For four editions, the kid campers had the chance to participate in a weeklong camp in a wooded region on the outskirts of Pittsburgh, joining in a series of daily activities meant to develop their sense of exploration and creativity, and their ability to make new friends.
This year, due to restrictions imposed by the COVID-19 pandemic, children and teens making up “The Tribe of the Funky Feet” replaced their usual sleepaway camp experience with a five-day virtual festival of activities via Zoom.
With a few adjustments, the virtual Camp Footprint held in August allowed campers to engage in their favorite activities, including the traditional first-night campfire. To recreate the event of years past, each camper received a special kit by mail — the “Camp in a Box” — that contained all the items needed to make a virtual bonfire at home, including portable flickering lanterns to recreate the fire, a camp T-shirt, and a campfire mug.
Each of the five nights of virtual Camp Footprint had a specific theme. The first night’s campfire was followed by a night scavenger hunt, an adventure room experience, a movie night, and finally a dance party on the last night.
In addition to all of the items for the virtual bonfire, the Camp in a Box kit contained items for all of the other thematic nights, including pizza gift cards for the movie night, and ribbon wands and glow bracelets for the dance party.
During the day, the campers participated in activities that were usually conducted in the traditional summer camp, including arts and crafts, and cupcake and cookie baking.
According to camp director Jonah Berger, the virtual Camp Footprint had several unexpected advantages over the traditional sleepaway camp.
“The Zoom platform allowed campers to see into each other’s homes, which were set up with specially decorated ‘forts’ around their computers. This enabled them to show and tell each other about their families, pets and musical instruments,” Berger said in a press release.

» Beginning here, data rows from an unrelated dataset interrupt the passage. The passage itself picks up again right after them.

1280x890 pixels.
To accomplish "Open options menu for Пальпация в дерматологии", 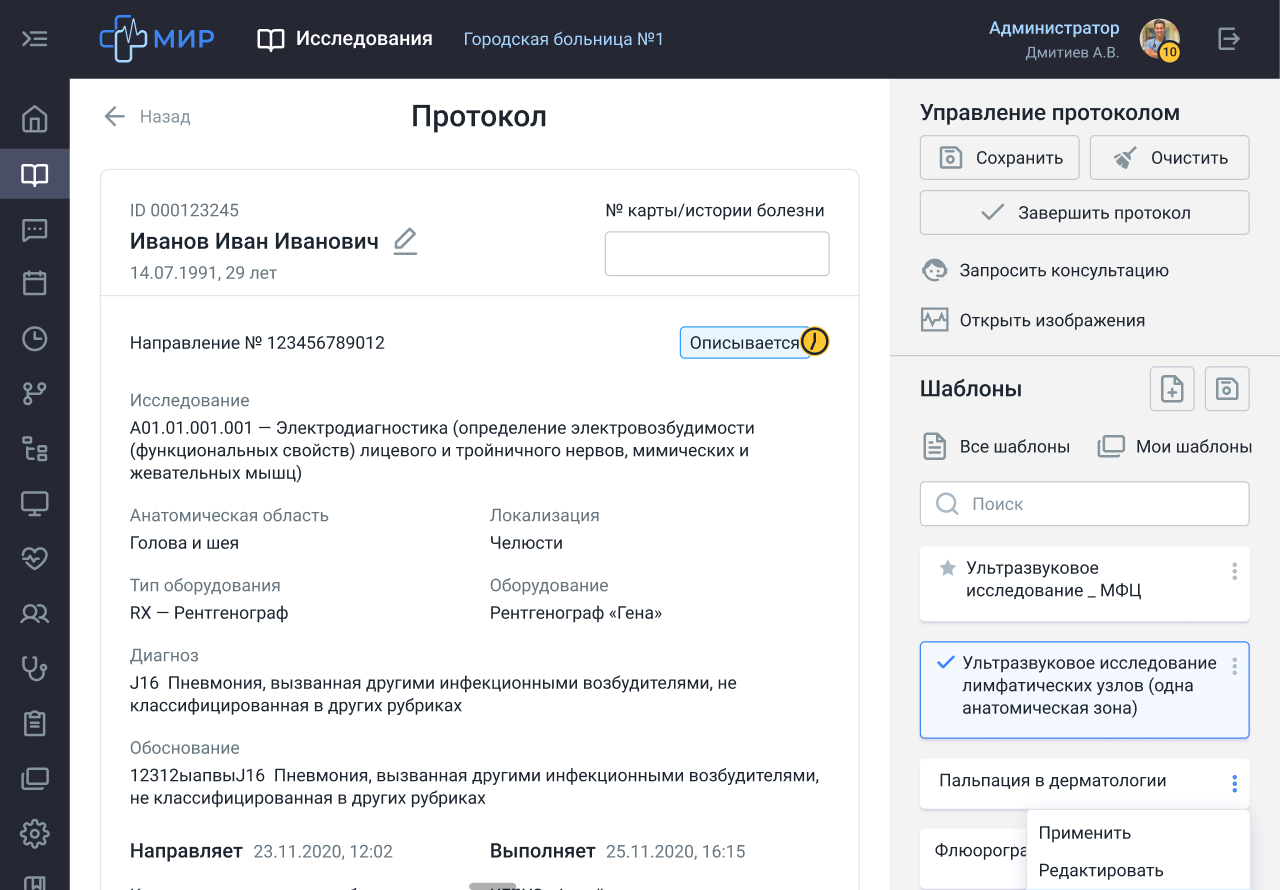I will 1235,784.
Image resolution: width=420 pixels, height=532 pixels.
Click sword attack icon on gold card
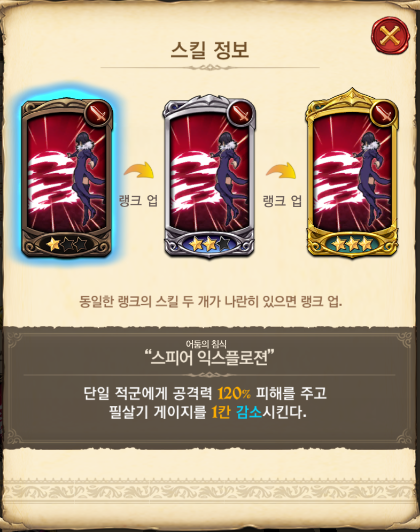pyautogui.click(x=383, y=113)
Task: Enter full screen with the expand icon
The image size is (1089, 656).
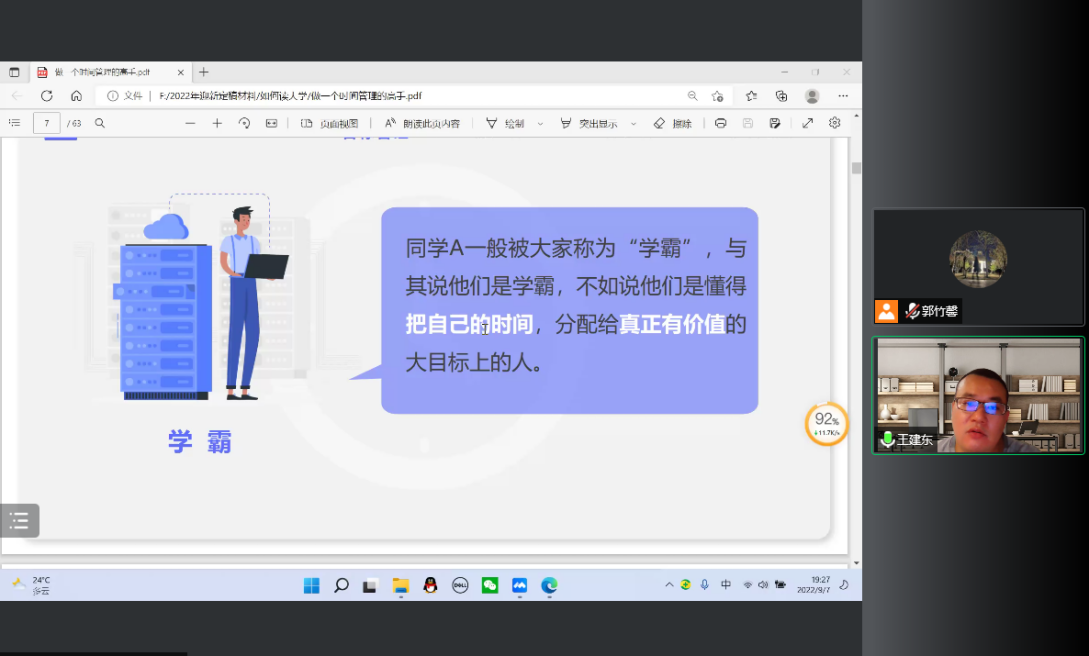Action: point(807,123)
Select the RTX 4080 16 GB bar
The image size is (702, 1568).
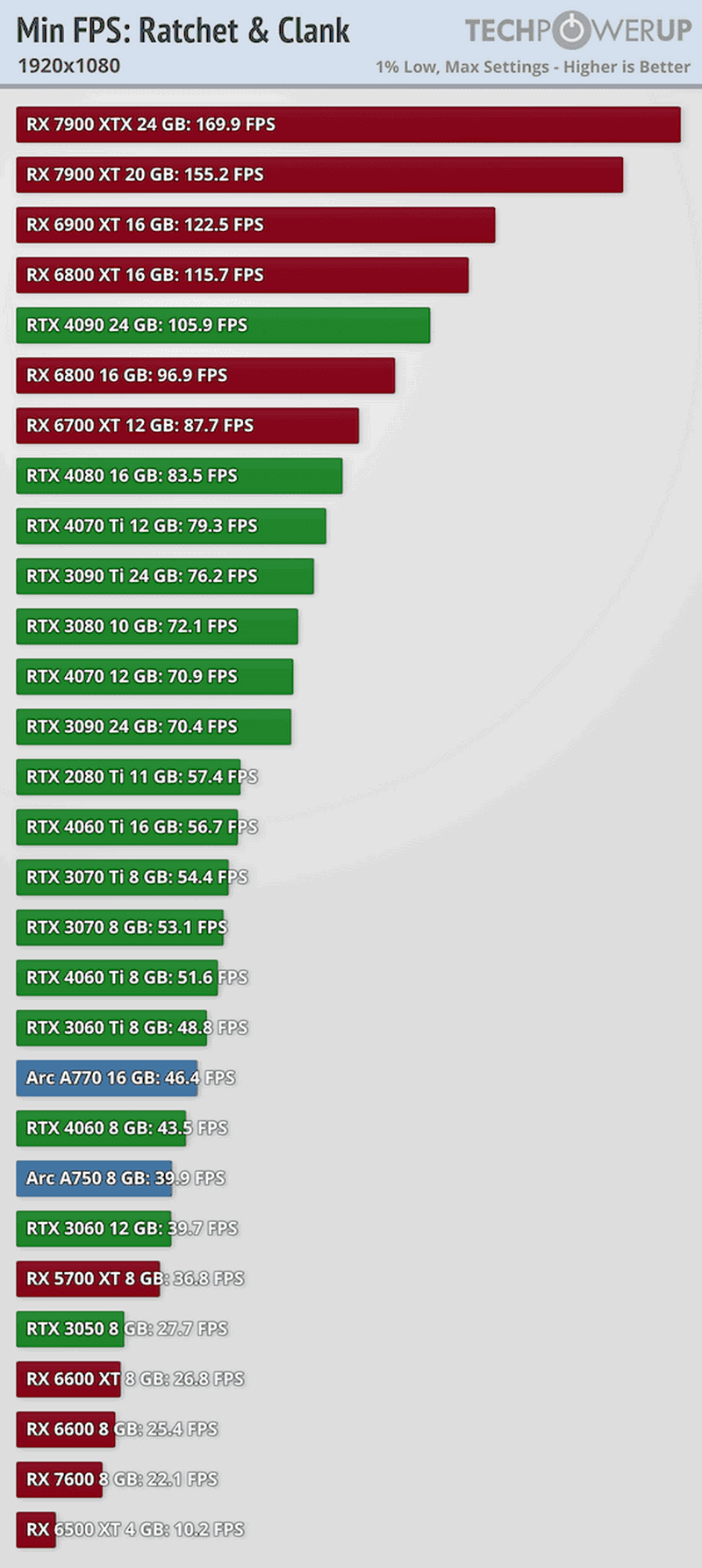point(179,476)
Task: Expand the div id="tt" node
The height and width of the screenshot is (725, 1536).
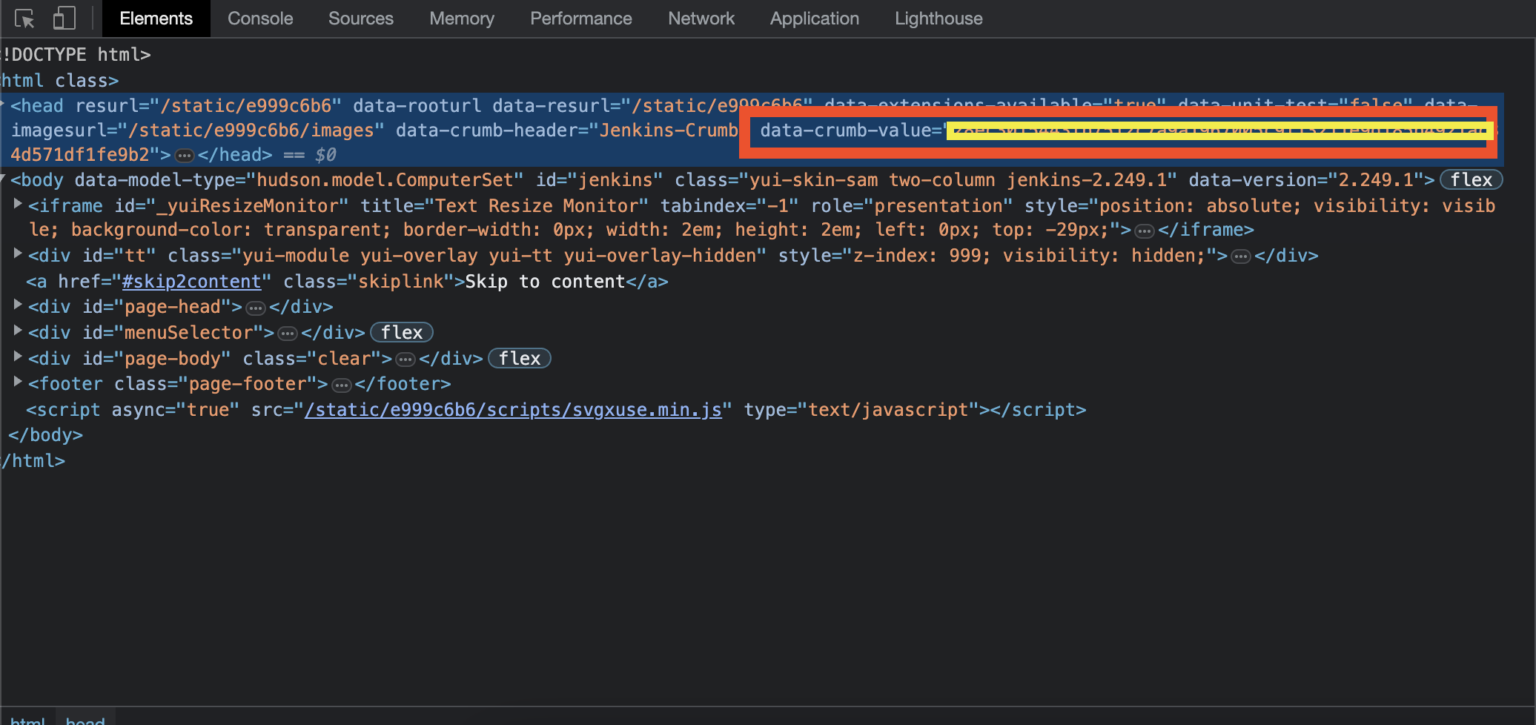Action: tap(19, 255)
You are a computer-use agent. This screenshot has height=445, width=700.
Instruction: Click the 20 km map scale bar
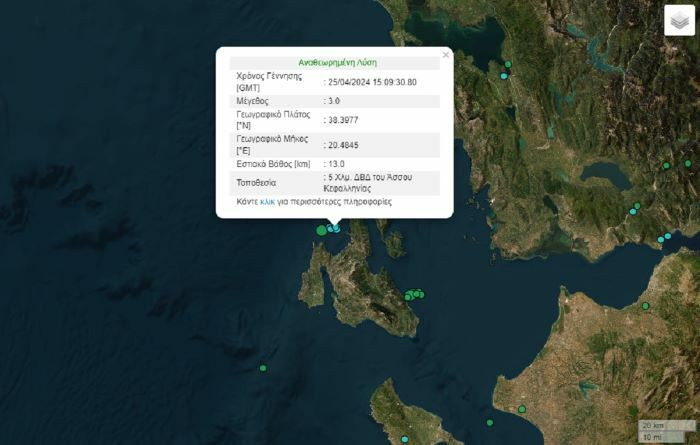654,425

“Being in their own homes also made campers more comfortable and more willing to open up,” he added.
On a logistical level, the virtual camp also was easier, Berger said, noting that transitioning between activities “only took 20 seconds online, compared to the 20 minutes it takes in real life.”
This year, parents played a key role in ensuring their children had the best possible experience participating in the virtual Camp Footprint, Berger said. This ranged from helping their campers with camp activities and night events to setting up pranks.
Both campers and counselors, including veterans and those participating in the initiative for the first time, praised this virtual edition of the camp.
“Day after day, the screen lit up with over 100 beautiful faces who know exactly what it’s like and can understand those pieces of me that I’ve carried alone without having to say a word,” said Cara Leith, a first-time counselor in the camp.
“For one week CMT isn’t an ugly, painful neurological disease, it’s a superpower,” said Erin Black, a 19-year-old camper. Black said the five-day camp experience made her “feel free, joyful and empowered.”